=== Actions to take ===
a. From the fair use discussion, pull out the passage that begins at "Those are examples, not" and stops after "yet to see.", copying it word for word.
b. Extend the forum discussion of fair use and LLMs past its last line, writing on from where it ends.

___ Page extract

Those are examples, not an exhaustive list. It's not even something that Judges are supposed to compare against when deciding whether something is fair use or not, see: https://en.wikipedia.org/wiki/Fair_use#U.S._fair_use_factors

> The point is that fair use exemptions isn't limited to "being a conscious human being enjoying human rights"

Sure. However, my point is that this is not fair use*, so other principles need to be applied. Whether legal systems in various countries find that fair use applies here or not, I agree we are yet to see.

* At least in cases where it’s an LLM operated at scale for profit (which I suppose would not hold for Meta’s models if they were truly open, but that’s not the case if they require obtaining a license in some conditions).

>Sure. However, my point is that this is not fair use (at least in cases where it’s an LLM operated for profit), so other principles need to be applied.

______
___ Entries shown

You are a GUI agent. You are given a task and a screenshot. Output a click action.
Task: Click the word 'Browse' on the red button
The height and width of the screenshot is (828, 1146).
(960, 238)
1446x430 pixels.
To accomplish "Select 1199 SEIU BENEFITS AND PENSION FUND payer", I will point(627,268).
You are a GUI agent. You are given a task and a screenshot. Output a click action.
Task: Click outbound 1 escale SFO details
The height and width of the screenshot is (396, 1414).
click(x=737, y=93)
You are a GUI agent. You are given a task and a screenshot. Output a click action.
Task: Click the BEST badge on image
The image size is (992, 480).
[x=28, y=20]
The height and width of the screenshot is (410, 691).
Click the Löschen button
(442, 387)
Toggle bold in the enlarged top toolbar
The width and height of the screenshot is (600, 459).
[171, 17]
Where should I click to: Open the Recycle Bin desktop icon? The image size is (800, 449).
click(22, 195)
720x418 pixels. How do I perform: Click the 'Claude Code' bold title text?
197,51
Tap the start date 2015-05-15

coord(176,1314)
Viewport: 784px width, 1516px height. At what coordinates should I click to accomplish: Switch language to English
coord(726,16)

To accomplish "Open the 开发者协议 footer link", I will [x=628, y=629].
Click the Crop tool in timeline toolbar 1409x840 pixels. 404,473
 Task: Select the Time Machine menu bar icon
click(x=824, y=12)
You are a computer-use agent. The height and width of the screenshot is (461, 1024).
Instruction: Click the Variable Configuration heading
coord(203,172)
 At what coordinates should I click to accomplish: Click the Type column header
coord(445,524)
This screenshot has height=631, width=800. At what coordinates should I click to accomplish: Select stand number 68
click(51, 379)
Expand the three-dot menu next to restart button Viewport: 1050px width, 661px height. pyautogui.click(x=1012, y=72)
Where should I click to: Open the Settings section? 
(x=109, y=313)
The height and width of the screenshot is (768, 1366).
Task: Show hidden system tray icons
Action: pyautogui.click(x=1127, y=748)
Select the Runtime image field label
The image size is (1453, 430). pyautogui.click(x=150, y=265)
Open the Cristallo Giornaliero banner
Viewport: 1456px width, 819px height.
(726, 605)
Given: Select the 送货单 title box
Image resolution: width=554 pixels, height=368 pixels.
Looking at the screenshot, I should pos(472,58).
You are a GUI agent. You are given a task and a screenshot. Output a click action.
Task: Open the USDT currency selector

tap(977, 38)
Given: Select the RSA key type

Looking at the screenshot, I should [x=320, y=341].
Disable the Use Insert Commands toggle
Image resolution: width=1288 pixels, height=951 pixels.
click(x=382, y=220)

______

=== Numbered responses ===
a.
Those are examples, not an exhaustive list. It's not even something that Judges are supposed to compare against when deciding whether something is fair use or not, see: https://en.wikipedia.org/wiki/Fair_use#U.S._fair_use_factors

> The point is that fair use exemptions isn't limited to "being a conscious human being enjoying human rights"

Sure. However, my point is that this is not fair use*, so other principles need to be applied. Whether legal systems in various countries find that fair use applies here or not, I agree we are yet to see.

b.
This isn't a complete argument. Most of AI companies' argument relies on the fact that AI models are "transformative". That's a plausible claim, and as Perfect 10 v. Google, and Authors Guild, Inc. v. Google, Inc. has shown, being a for-profit company is hardly a disqualification from getting fair protection.

“Transformative” is always a grey area. If my service just returns you a book you requested, but in upper case, then it was transformed.

But sure, the “transformative” argument is the one that could apply (and even I believe Google used it to argue its case), if it can be shown that an LLM can not verbatim reproduce a given work (which, incidentally, is something that you, a warm-blooded fleshy human with agency who has the freedom to read books, cannot do, but LLMs were shown to do).

That said, relevant laws existed before LLMs, and may are outdated. If the goal is to balance reasonable uses while protecting original output of authors that ultimately drives innovation and creativity, I am not sure if the preexisting laws are continuing to fulfil their function, but that’s my opinion.

>But sure, the “transformative” argument is the one that could apply (and even I believe Google used it to argue its case), if it can be shown that an LLM can not verbatim reproduce a given work.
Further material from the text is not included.